“Can you imagine me as a spy?“
It’s a safe bet to say that Melissa McCarthy is at her comedic best when working alongside writer and director, Paul Feig (Bridesmaids and The Heat), so if you were worried about her recent failings in Identity Theft and Tammy, fear not because Spy delivers plenty of laughs and interesting action sequences. McCarthy can easily be discarded for repeating the same gags, but she proves that when given an intelligent script she can continue to deliver strong comedic roles. It helps that Feig is a fan of the spy genre and he cleverly manages to balance the action set pieces with the comedic moments.

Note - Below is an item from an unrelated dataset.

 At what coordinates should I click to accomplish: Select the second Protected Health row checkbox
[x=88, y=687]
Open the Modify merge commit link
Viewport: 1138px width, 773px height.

Spoof films have grown tiresome over the past years, but when done correctly they can still be entertaining and Spy is such a film. The film didn’t open strong with me, but it eventually grew on me as McCarthy’s character was empowered.

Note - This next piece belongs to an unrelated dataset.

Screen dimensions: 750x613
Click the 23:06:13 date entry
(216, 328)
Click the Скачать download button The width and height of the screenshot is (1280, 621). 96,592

In Spy, McCarthy plays the under confident Susan Cooper, a CIA analyst who serves as the eyes and ears of one of the agency’s top field agents, Bradley Fine (Jude Law). It becomes evident from the opening sequence that Fine is a spoof of James Bond, but I felt those moments a bit forced. When a mission goes wrong and the identities of all of the spies in the agency have been compromised, Elaine Crocker (Allison Janny), the agency’s stern boss decides to send Susan to Europe to uncover a conspiracy involving an arms dealer who is trying to sell a nuclear bomb to terrorists. The elegant dealer, Rayna Boyanov, is hilariously played by Rose Byrne who is convincing as one of the main villains in the film. Susan’s mission in Europe is compromised however, when the aggressive agent Rick Ford (Jason Statham) dismisses orders to stay clear from the site and decides to infiltrate the location despite having his cover blown. The interplay between Susan and Rick and between Susan and Rayna are by far the highlight of the film as these actors play off each other extremely well.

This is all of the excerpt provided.